TASK BRIEF =
Your reply should set down word for word each line below from the one with "Where should I" through the final line, both included, but none of the pictures.
:: INFORMATION SHOWN
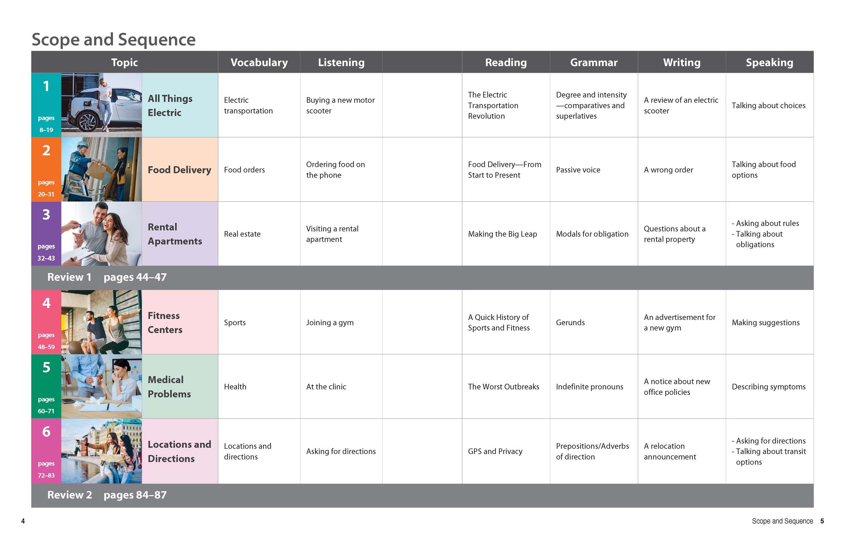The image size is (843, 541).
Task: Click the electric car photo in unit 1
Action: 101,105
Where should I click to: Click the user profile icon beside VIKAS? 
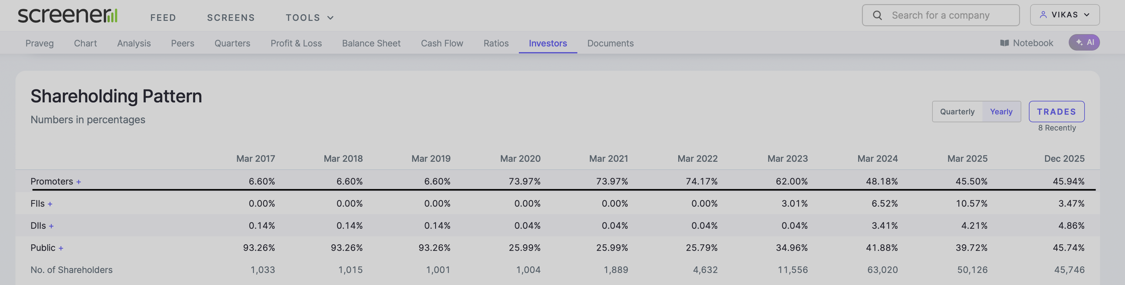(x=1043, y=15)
::::
EXERCISE ANSWER =
Where should I click to: Click the user profile icon beside VIKAS? 
(x=1043, y=15)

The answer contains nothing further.